Exercise description: Identify, in the records below, every line where the string "height" appears, and copy each such line.

Supplied information:
····················

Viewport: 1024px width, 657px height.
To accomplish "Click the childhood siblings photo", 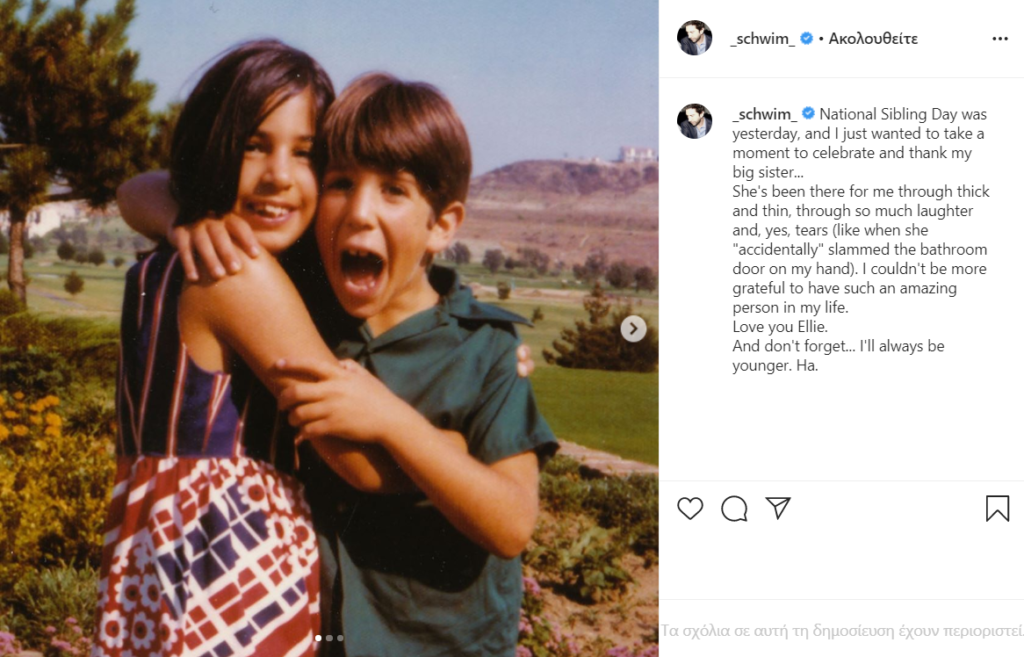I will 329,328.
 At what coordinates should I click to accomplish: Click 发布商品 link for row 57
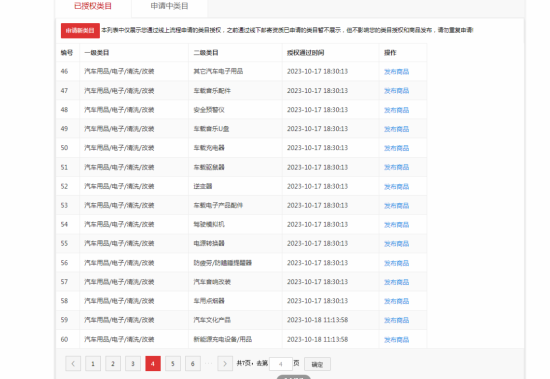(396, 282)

····················

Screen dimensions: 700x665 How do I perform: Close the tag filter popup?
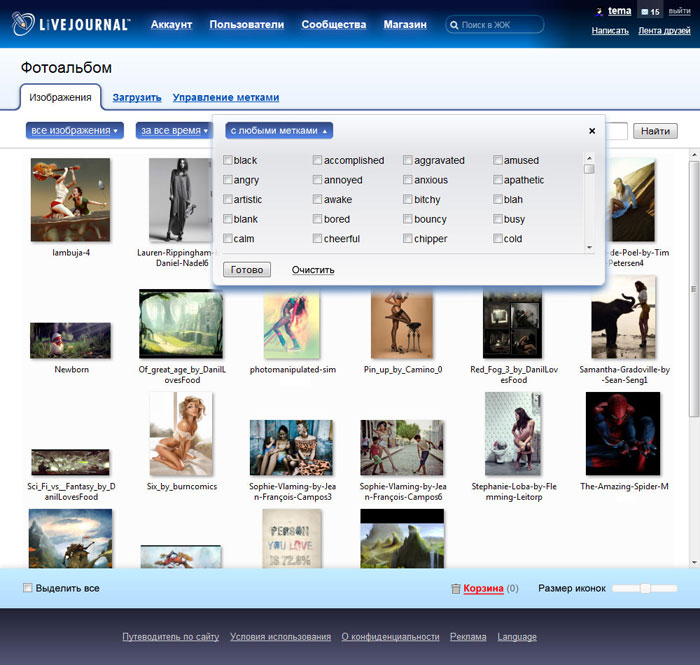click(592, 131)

····················

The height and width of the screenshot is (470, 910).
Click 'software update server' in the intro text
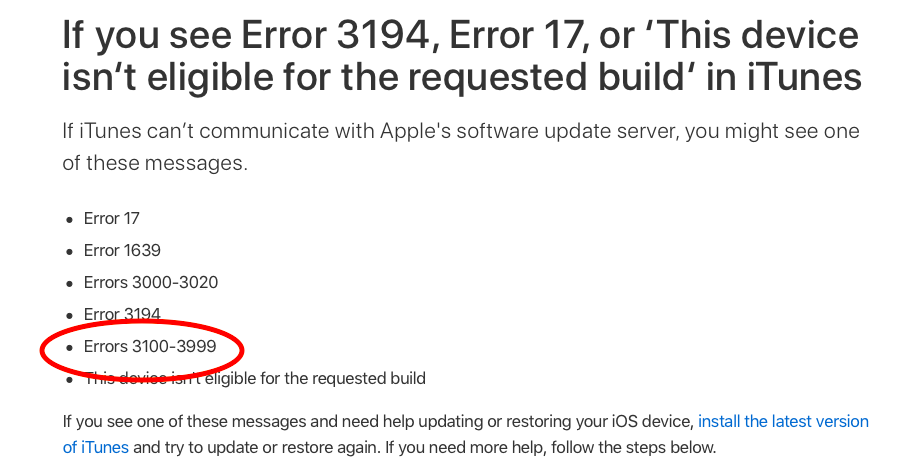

····················

Solution:
Viewport: 1024px width, 657px height.
The height and width of the screenshot is (470, 910).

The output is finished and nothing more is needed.